Though she did not initially receive as much recognition for her efforts during the civil rights movement as her male peers, Nash was recognized more widely later in life. She was awarded the Distinguished American Award from the John F. Kennedy Library in 2003 at age 65, the LBJ Award for Leadership in civil rights in 2004 at age 66 and Freedom Award from National Civil Rights Museum in 2008 at age 70.
Nash’s activism continued later in life. She moved back to Chicago and has continued to support fair housing and anti-war causes, speaking out against policies she opposes.
Born in Texas in 1920, James Farmer was known as one of the “Big Four” civil rights leaders of the 1960s. Farmer co-founded the Committee of Racial Equality in Chicago in 1942, later called the Congress of Racial Equality. The organization was dedicated to ending racial segregation in the U.S. through nonviolence. Additionally, Farmer helped organize the Freedom Ride in 1961 to protest segregation at interstate bus terminals.

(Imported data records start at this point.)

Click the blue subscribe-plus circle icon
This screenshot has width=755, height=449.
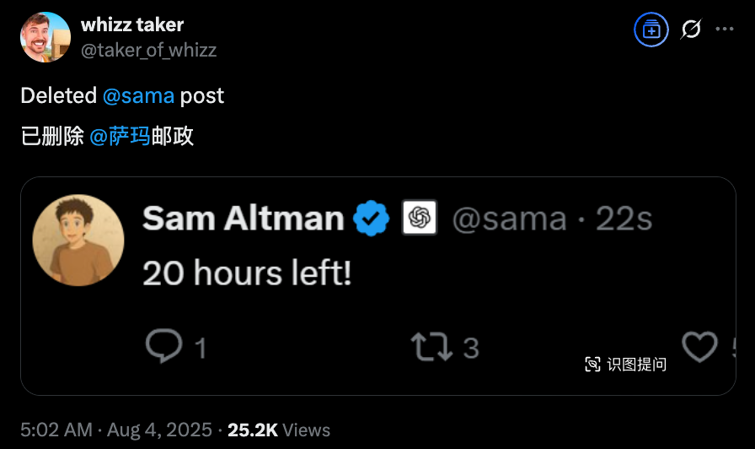tap(651, 30)
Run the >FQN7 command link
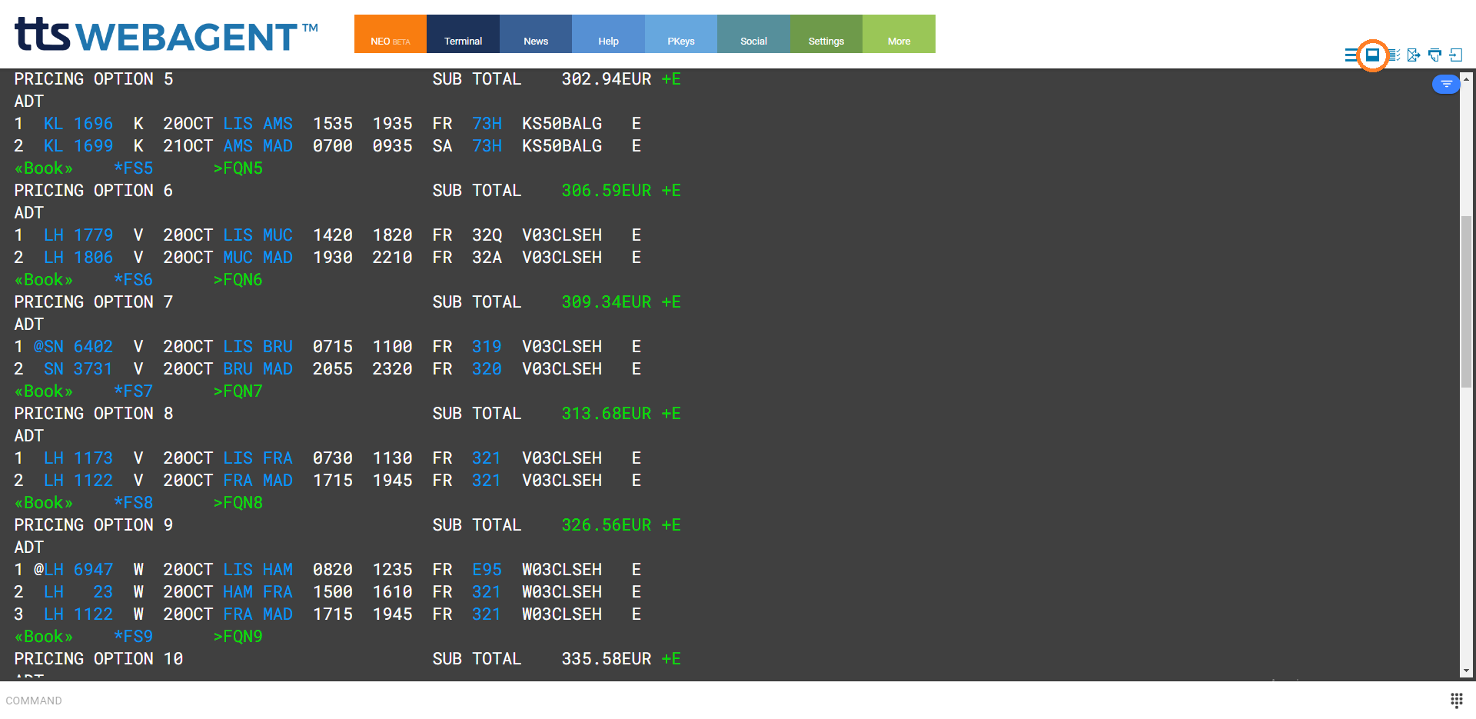The image size is (1476, 719). tap(238, 391)
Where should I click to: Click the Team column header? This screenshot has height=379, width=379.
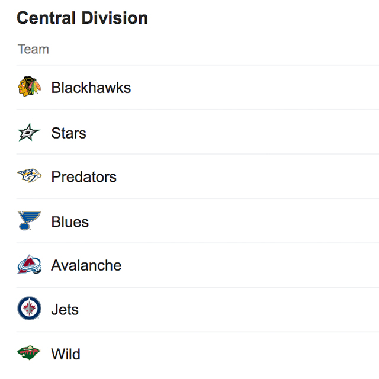(33, 49)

Farmer continued his activism efforts throughout his life, and published his autobiography, “Lay Bare the Heart,” in 1985 at age 65. He taught at University of Mary Washington from the time he was 64 until his retirement at age 78. In 1987, the James Farmer Scholars program at Mary Washington was named after him to prepare local African-American students for college.
Like Nash, Farmer received national recognition for his work during the civil rights movement later in life. In 1998, former president Bill Clinton awarded him the Presidential Medal of Freedom. Farmer passed away in 1999 at age 79.

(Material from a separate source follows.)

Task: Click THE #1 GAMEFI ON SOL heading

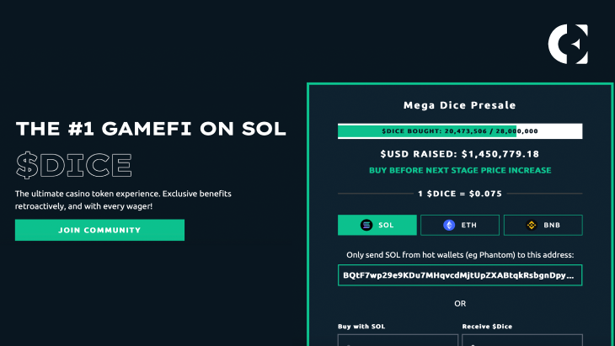Action: pyautogui.click(x=151, y=129)
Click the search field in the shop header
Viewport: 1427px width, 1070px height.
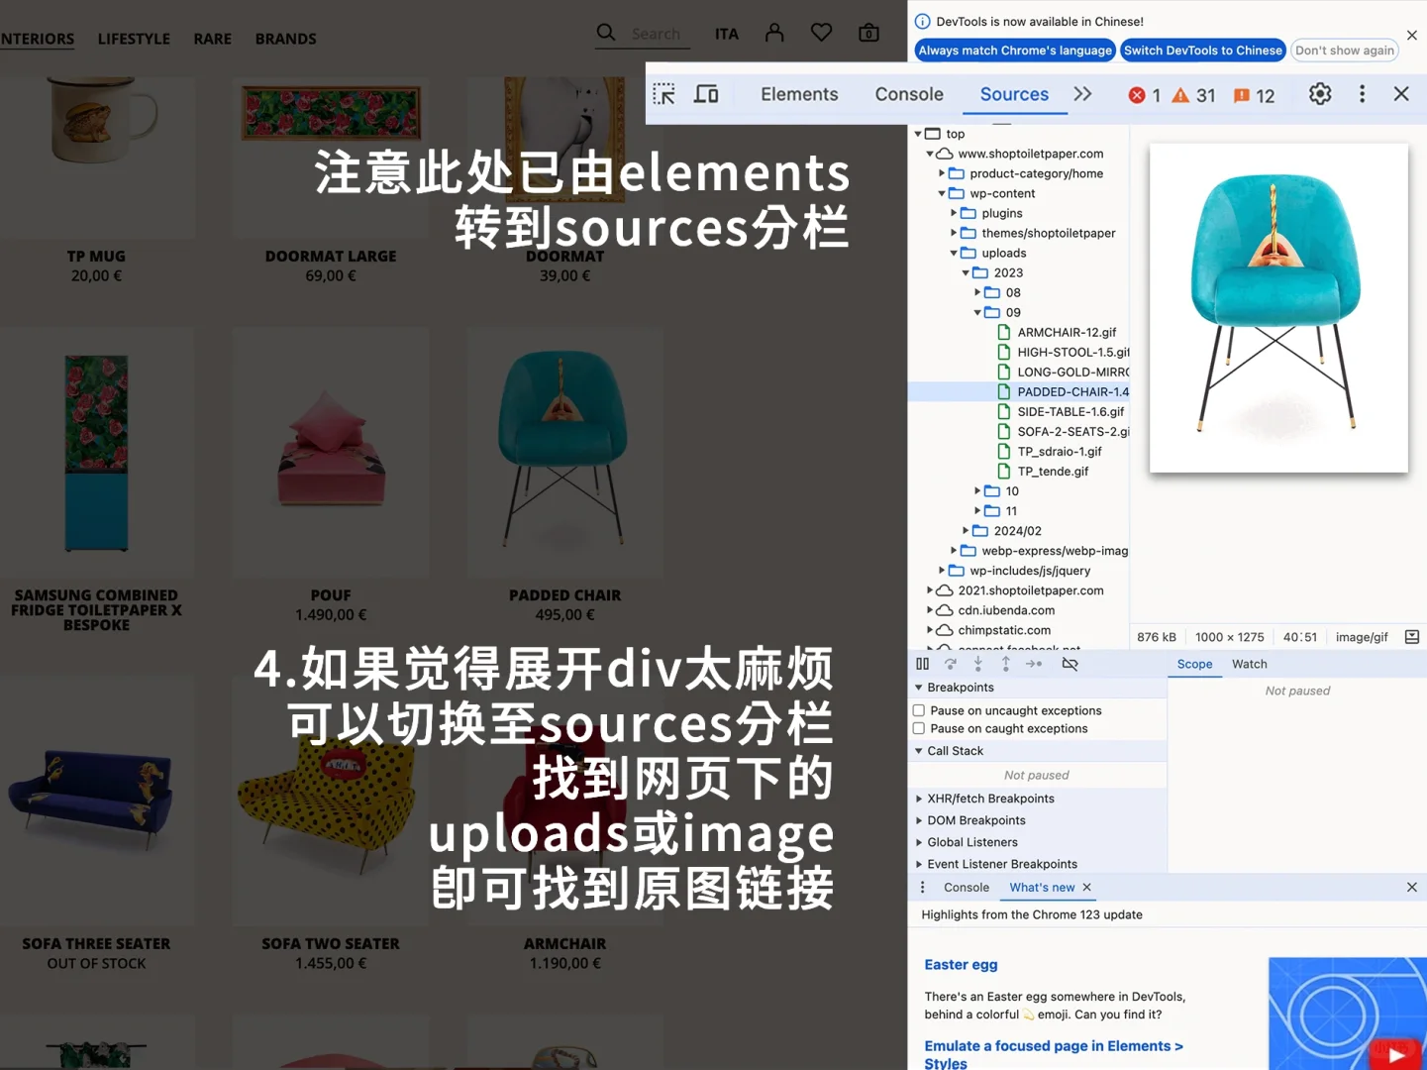[x=655, y=33]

Civil rights activist and politician Jesse Jackson was born in South Carolina in 1941. Jackson made his move to Chicago to attend the Chicago Theological Seminary for gradua te school, but dropped out to focus on the civil rights movement full time. He was eventually ordained in 1968.
Jackson began working closely with Martin Luther King, Jr., who gave him a role in the SCLC. Jackson then helped establish a frontline office for SCLC in Chicago. He also led SCLC’s Chicago chapter of Operation Breadbasket, a job placement agency for African-Americans. Check out Operation Breadbasket: An Untold Story of Civil Rights in Chicago, 1966-1971 by Chicago Methodist Senior Services’ board member Martin Deppe to learn more about the program’s history.
Jackson founded People United to Save Humanity in 1971 and the Rainbow Coalition in 1984, which later merged in 1996 as the Rainbow PUSH Coalition. The organizations originally focused on urging businesses to hire more African-Americans and now aims to level economic and educational playing fields and to promote peace and justice around the world.
Jackson’s political career took off in the 1980s, where he advocated for civil rights. In 1983, he was the second African American to ever officially run for president, running again in 1988. He served as “shadow senator” for Washington D.C. from 1991 to 1997, advocating for D.C. statehood and full representation.
Jackson remained politically active as an older adult. In 2007, at age 66, he was arrested for protesting a gun store for selling guns to gangs in Riverdale, Illinois. He attended Barack Obama’s victory rally in 2008 and supported Obama’s 2012 announcement of his advocacy for gay marriage rights.
These figures demonstrate that age has no limit on what you can accomplish in life — and that struggles for equality aren’t over. Let them inspire you. There is no time like the present to take a stance on an issue important to you, whether you are in your 20s or your 90s. What will you do with your time?